Wood is naturally sound-damping, offering excellent noise control. As a result, wood has long been specified for applications requiring the amplification of sound (such as a concert hall) or its mitigation (such as a library). Acoustic design considers a number of factors, including building location and orientation, as well as the insulation or separation of noise-producing functions and building elements. Wood can contribute to insulating and separating areas of a project.
Sound Transmission Class (STC) and Impact Insulation Class (IIC) ratings are used to establish the acoustic performance of building products and systems. Designers can also establish STC ratings for the project and specify materials and systems to ensure the building performs at that level. This should be considered during the project’s design phase.
There are many sources of noise throughout the building and around the site, from the continual hum of the HVAC system to the chatter among building occupants to the intermittent whir of emergency vehicles and other traffic outside. Such noise can travel above or through the ceiling, deck and floor joists, windows and doors. Sound can also travel through fixtures and fittings, such as electrical outlets and recessed light fixtures. Perimeter joints and wall partitions are also vulnerable to sound transmission.
Green-building certifications such as LEED are beginning to incorporate acoustics more prominently. Designers seeking such certifications have historically overlooked wood in favor of hard, reflective surfaces that are easy to clean.
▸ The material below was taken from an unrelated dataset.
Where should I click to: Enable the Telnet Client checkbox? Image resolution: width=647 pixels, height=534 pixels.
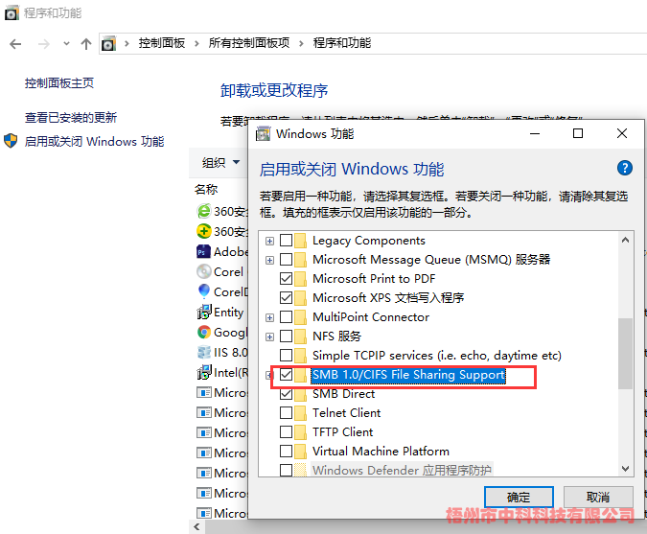pyautogui.click(x=287, y=413)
However, many are beginning to reconsider wood for its advantageous acoustic performance.
In addition to also being easy to clean, wood surfaces offer advantages beyond acoustics, including the ability to be sourced locally and store carbon, strong thermal performance, low VOC emissions, and reliable behavior during fire and seismic events.
As an insulating material, wood has a role to play in ensuring building interiors can achieve efficient, desirable thermal performance. However, wood doesn’t act alone. A building’s shape and orientation, the volume and location of the thermal mass, the efficiency of enclosures such as windows and doors, and the degree of insulation used are all factors to consider when evaluating thermal performance.
However, as thermal efficiency requirements for building enclosures increase, wood is a natural solution to pair with other insulating and weatherizing materials to ensure consistent thermal comfort indoors. Unlike concrete and steel, wood does not need a thermal break between the structural and exterior envelope. Additionally, wood sheathing products such as plywood can be an asset to designers looking to implement continuous, solid exterior barriers to prevent air leakage, which is now required by building codes in some regions.
Prefabricated mass timber components such as glue-laminated timber (glulam) beams—as well as cross-laminated timber (CLT), dowel-laminated timber (DLT) and nail-laminated timber (NLT) wall, floor and roof panels—are finding use in projects across the U.S. Due to their thickness, these wood products deliver thermal insulation and thermal mass. For projects seeking to meet net-zero energy or other stringent energy performance criteria, wood can store solar heat energy during the day and release it at night, reducing energy loads.